Jersey cows look up from their feed at the Ballard Dairy in Gooding, Idaho.

The COVID-19 pandemic has drastically altered the landscape in the dairy industry and beyond, and the Dairy Checkoff has responded.

“International, national and local dairy promotion groups as we went into COVID-19 have ... changed our plan to meet the immediate need,” Tom Gallagher, CEO of Dairy Management Inc., said in a conference call with reporters.

The first priority is to get food in the hands of people to increase sales and help people who are hungry. The second priority is to build trust, he said.

“A lot of our efforts and money have been diverted to these important things,” he said.

The things that could change did, and the things that needed to be maintained have continued — such as funding research into the value of milk fat and dairy foods’ positive effects on diabetes, he said.

DMI has shifted its focus and reprioritized to navigate the environment and is working with industry to best re-coordinate distribution of product, said Barb O’Brien, DMI president.
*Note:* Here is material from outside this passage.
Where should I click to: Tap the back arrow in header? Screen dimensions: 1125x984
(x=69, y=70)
Staff members are doing everything they can to assess challenges and working with schools as they develop emergency services to feed students, she said.
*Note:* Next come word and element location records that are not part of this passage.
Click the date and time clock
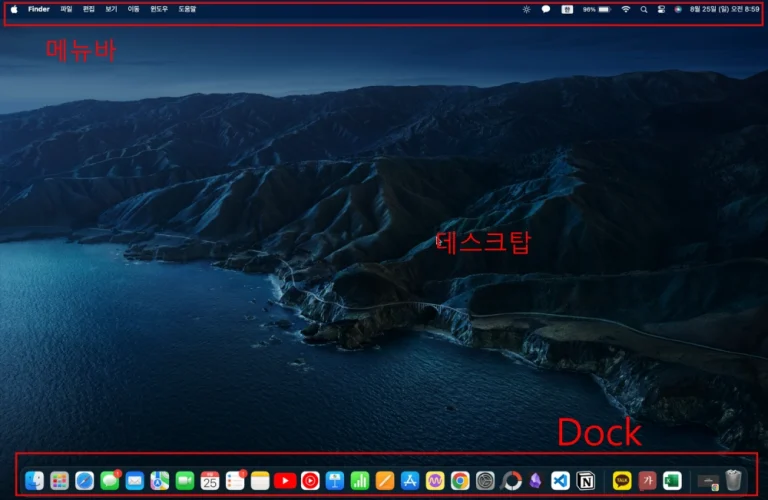768x500 pixels. point(725,9)
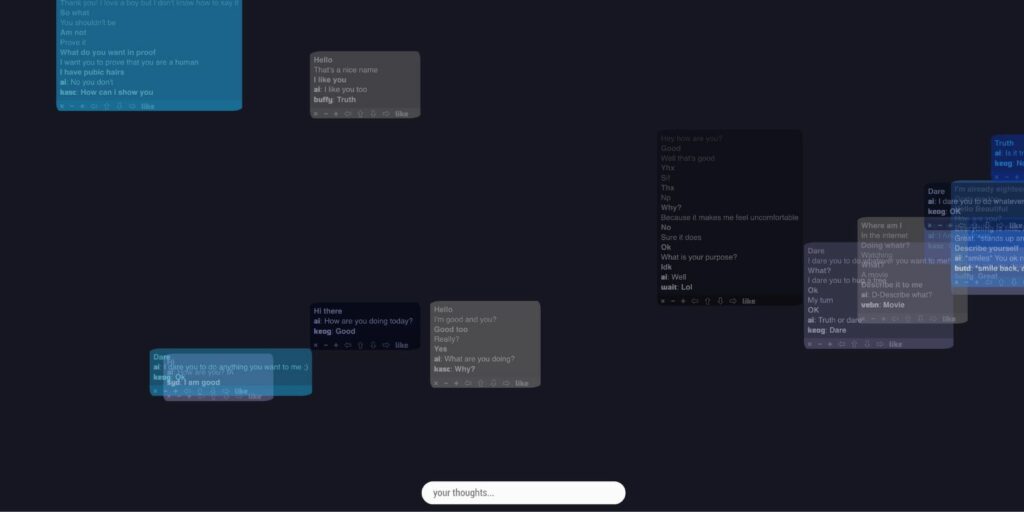Like the 'Hi there' keog conversation
Viewport: 1024px width, 512px height.
[x=401, y=345]
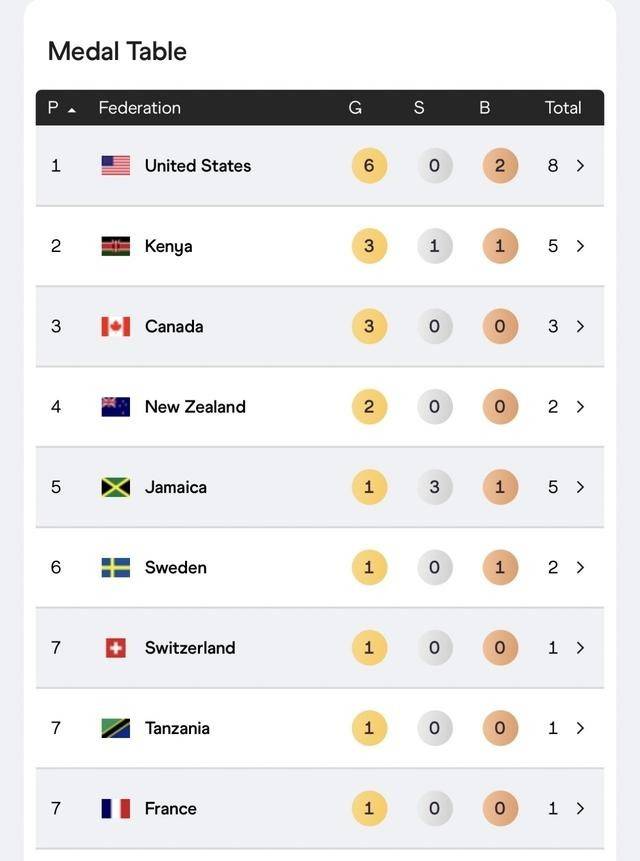
Task: Select the Total column header
Action: pyautogui.click(x=563, y=108)
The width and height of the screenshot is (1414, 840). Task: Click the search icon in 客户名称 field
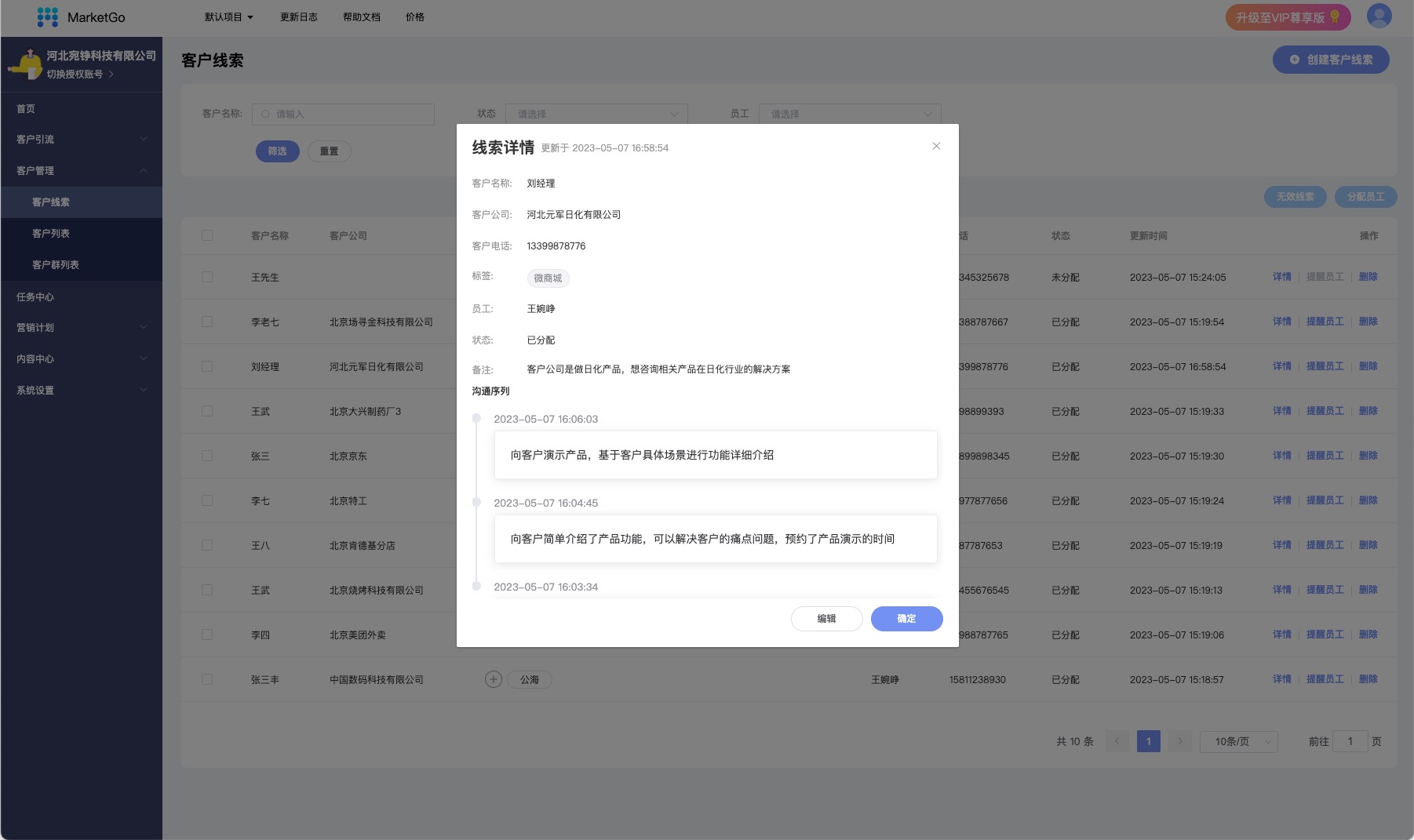click(x=265, y=114)
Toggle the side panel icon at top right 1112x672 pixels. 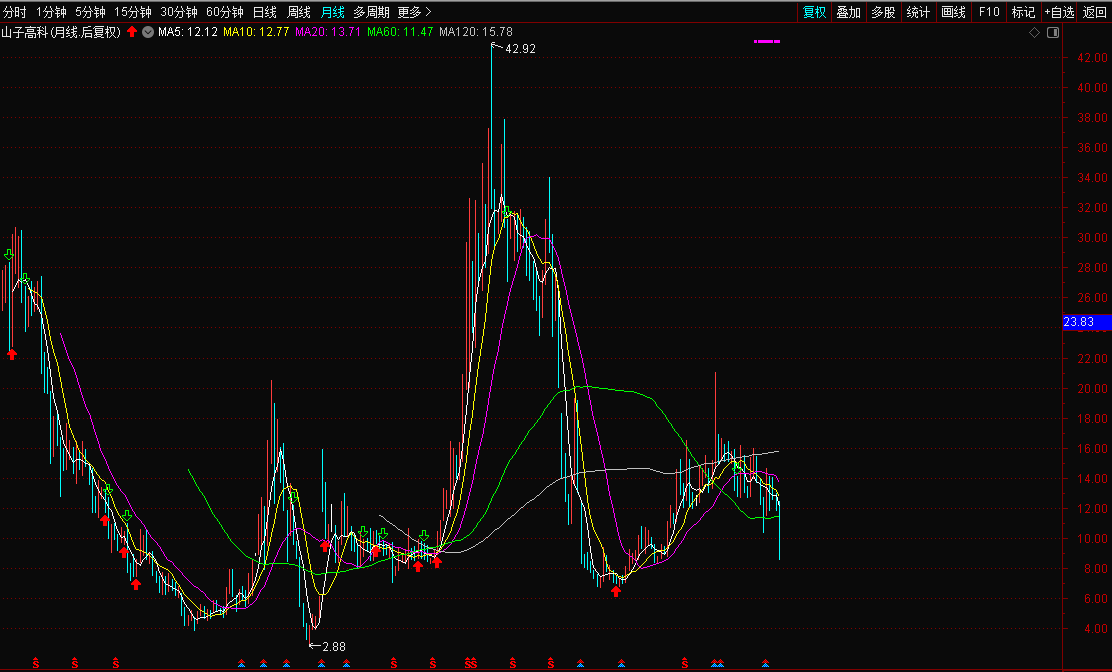click(1052, 33)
DMI’s school nutrition team is coordinating with USDA and others to make sure schools understand the rules around distribution. DMI has also donated thousands of coolers to school feeding programs to help keep milk cold, she said.

Checkoff staffers are also working with Feeding America to quantify demand at local food banks and pantries, coordinating milk donations from dairy cooperatives, placing refrigerated trucks at food pantries and working with processors to redirect dairy products to food pantries, she said.

They are connecting with major retailers to remove signage limiting purchases at grocery stores and making sure they are well stocked.

They are also working with foodservice chains on promotions and value programs and working with pizza chains to increase the amount of cheese used on pizza.

On the trust side, DMI is reprioritizing communications to send the message that dairy farmers are essential and tirelessly working to provide a safe and consistent supply of milk. Connecting consumers and dairy farmers will be critical in the next phase of the pandemic, she said.

DMI’s GENYOUth, a nonprofit organization created by dairy farmers to build healthier school communities, is stepping up its efforts to get additional funding and resources to schools to keep feeding kids, said Alexis Glick, GENYOUth CEO.

“Distribution of those meals is mission-critical,” she said.

At the end of March, the organization launched “For Schools’ Sake — Help Us Feed Our Nation’s Kids!” to provide grants of up to $3,000 per school. So far, it has provided grants to 6,000 schools and hopes to award 250 to 500 more each week, she said.

On average, those schools feed 700 people two meals each weekday, and GENYOUth is supporting 50 million meals per week, she said.

“The bottom line is that schools need our help,” she said.